Inspiration4 crew members had a packed schedule during their three-day trip to space in September 2021. Instead of just floating around in weightlessness and enjoying the breathtaking views from their modified Crew Dragon Resilience space capsule, they lent their bodies to science. 

Hayley Arceneaux, the mission’s the chief medical officer and trained physician assistant, was busy during their time orbit taking fingerpick blood samples and skin swabs of herself and her crewmates. A battery of tests followed their return to Earth and continued for several months after that. 

Results of these experiments have been published in three scientific papers in the journals Nature and Nature Communications on Tuesday, June 11. The tests showed that the space environment has fast-acting and profound effects on the human body, which can be detected in markers in blood after only a few hours in orbit. 

NASA, JAXA and the European Space Agency have previously conducted similar experiments with astronauts during long-duration stays on the International Space Station, but the Inspiration4 mission provided scientists with an opportunity to study the earliest stages of these space-induced processes in the human body.

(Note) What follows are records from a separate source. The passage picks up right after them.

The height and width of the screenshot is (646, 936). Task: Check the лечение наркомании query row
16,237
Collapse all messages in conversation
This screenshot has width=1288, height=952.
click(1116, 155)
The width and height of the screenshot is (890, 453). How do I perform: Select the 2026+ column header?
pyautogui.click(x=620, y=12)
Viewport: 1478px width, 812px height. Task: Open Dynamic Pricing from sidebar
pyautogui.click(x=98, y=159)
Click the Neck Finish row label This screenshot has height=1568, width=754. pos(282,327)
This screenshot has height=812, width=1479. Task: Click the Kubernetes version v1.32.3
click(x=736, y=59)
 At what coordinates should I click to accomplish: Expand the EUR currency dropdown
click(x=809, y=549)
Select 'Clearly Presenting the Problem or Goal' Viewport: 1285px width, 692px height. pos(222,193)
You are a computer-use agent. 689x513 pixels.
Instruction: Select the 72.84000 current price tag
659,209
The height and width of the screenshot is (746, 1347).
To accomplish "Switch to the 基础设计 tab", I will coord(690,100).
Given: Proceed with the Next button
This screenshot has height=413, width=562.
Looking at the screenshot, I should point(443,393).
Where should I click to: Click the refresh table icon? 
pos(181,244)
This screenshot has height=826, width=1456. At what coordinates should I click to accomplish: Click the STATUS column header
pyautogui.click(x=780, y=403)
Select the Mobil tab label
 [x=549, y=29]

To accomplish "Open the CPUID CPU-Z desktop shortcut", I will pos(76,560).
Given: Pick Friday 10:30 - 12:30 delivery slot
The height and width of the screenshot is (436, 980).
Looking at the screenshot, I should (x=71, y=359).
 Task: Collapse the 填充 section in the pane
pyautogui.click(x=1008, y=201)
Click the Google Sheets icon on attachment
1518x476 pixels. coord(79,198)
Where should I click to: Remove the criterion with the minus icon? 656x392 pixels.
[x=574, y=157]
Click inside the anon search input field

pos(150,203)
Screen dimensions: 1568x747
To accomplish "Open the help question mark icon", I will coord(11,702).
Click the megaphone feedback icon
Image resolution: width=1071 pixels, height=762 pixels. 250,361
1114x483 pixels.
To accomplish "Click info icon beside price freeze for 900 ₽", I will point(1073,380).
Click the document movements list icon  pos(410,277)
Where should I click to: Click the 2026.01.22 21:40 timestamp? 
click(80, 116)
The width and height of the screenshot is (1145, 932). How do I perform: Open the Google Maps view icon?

Related: Inspiration4: The first all-civilian spaceflight on SpaceX Dragon

Chromosome caps getting longer

“We are getting closer to the point where we can almost measure the dose of space on the body,” Chris Mason, a professor of genomics, physiology and biophysics at Weill Cornell Medicine and lead author of two of the papers, told Space.com in an interview. “They were in space only for a few days, but we could already see early signatures of spaceflight exposure on the body including protein changes and gene expression changes.”

For example, the researchers observed that markers indicating the aging of DNA decreased in space, making the crewmembers’ DNA appear younger and healthier. Those markers, known as telomeres, are caps that protect chromosomes that are known to shorten with age and due to environmental factors and stress. 

For the Inspiration4 participants, however, the telomeres got longer during the space mission. Scientists previously observed telomere lengthening in NASA astronaut Scott Kelly when they studied the effects of his one-year stay in orbit in 2015 on his body. The findings were already surprising back then as the researchers expected the opposite to happen due to the high levels of stress the organism is subject to in space. 

Scott Kelly, shown here in the cupola of the International Space Station, completed a year-long mission in March 2016. (Image credit: NASA)

To see those effects in the Inspiration4 crew members after only a few days in space was even more unexpected, scientists say.

“We did see telomere elongation in all four of the crew members,” Susan Bailey, a professor of radiation cancer biology and oncology at Colorado State University who led the research, said in a press conference presenting the papers on Monday, June 10. “It’s really a remarkable finding in a number of ways and helps us solidify our findings.”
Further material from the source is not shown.